When these jobs become unprofitable or unsustainable enough to be abandoned, the skills related to them disappear too. We lose the art of locally manufactured measurement tools, the knowledge of making cosmetics from readily available domestic materials, and the creation of mindful containers built for everyday ease of use.
Knowledge is contained in various forms, from encyclopedic articles to a regional word that has no equivalent in another language. The everyday things around us carry this knowledge. They tell us how families function, what skills are useful in local life, and how economic dynamics blend with available materials, food, and comfort. People now use mass-produced kohl packaged in plastic pencils and use plastic mugs to measure rice. When traditional objects go unnoticed — sacrificed to the homogenization of mass-produced plastic products in favor of affordability and access — it leads to the sidelining of a rich cultural knowledge system that served an ecosystem for generations.

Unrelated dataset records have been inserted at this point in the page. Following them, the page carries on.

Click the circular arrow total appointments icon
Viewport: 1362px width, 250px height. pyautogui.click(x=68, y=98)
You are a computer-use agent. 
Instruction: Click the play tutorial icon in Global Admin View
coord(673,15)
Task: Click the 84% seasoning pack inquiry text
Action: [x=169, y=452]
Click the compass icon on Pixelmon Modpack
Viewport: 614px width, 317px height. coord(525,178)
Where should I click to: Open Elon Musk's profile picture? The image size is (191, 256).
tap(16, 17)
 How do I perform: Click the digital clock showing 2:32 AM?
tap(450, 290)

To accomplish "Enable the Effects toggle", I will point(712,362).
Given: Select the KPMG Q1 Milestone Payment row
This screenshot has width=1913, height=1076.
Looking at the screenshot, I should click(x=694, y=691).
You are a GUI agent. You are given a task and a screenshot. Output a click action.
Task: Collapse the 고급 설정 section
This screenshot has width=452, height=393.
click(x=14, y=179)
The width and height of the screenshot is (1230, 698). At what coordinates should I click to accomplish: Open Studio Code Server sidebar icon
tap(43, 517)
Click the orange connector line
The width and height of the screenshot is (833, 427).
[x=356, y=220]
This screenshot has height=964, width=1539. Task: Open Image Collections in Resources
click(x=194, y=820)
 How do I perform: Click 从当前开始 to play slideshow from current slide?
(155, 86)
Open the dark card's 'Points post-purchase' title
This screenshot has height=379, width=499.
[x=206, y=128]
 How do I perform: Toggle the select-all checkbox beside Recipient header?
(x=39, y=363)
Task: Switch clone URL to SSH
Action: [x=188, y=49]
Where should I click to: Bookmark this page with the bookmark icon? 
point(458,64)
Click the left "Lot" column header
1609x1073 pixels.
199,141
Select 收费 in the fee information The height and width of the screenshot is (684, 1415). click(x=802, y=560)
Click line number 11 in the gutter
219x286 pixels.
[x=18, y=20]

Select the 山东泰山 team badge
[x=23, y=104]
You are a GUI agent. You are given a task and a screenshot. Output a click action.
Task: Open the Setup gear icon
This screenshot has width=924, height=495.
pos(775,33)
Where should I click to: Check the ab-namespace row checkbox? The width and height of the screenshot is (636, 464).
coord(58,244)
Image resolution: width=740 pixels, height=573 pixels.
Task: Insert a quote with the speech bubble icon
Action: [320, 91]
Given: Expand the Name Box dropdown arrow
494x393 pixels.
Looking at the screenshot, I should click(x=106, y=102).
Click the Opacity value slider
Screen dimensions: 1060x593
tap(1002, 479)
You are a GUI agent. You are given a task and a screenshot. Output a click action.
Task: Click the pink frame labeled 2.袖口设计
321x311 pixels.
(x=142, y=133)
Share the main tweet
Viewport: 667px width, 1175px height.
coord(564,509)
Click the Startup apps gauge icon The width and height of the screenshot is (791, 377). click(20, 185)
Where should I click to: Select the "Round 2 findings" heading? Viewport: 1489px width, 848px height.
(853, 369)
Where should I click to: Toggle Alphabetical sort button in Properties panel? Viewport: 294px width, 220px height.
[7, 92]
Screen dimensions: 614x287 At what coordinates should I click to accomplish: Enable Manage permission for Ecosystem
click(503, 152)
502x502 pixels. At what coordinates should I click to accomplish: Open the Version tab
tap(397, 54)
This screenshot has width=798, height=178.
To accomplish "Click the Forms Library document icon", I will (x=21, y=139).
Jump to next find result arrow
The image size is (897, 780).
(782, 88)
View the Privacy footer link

Accepting mass-produced articles as an inherently “better” choice disregards objects that are beautifully well-knit into the culture of a place. At the same time, the unavailability of information about such objects further solidifies the tendency to overlook them. However, with access to digital skills, people can now share material culture publicly. By recording oral history of and uploading media of local equipment, containers, knowledge systems, and oral cultures onto open knowledge platforms like Wikimedia Commons, Wikipedia, Living Dictionary, and storytelling via Global Voices, we can enrich them with the metadata they deserve: descriptions, regions of use, and the beliefs and practices around them.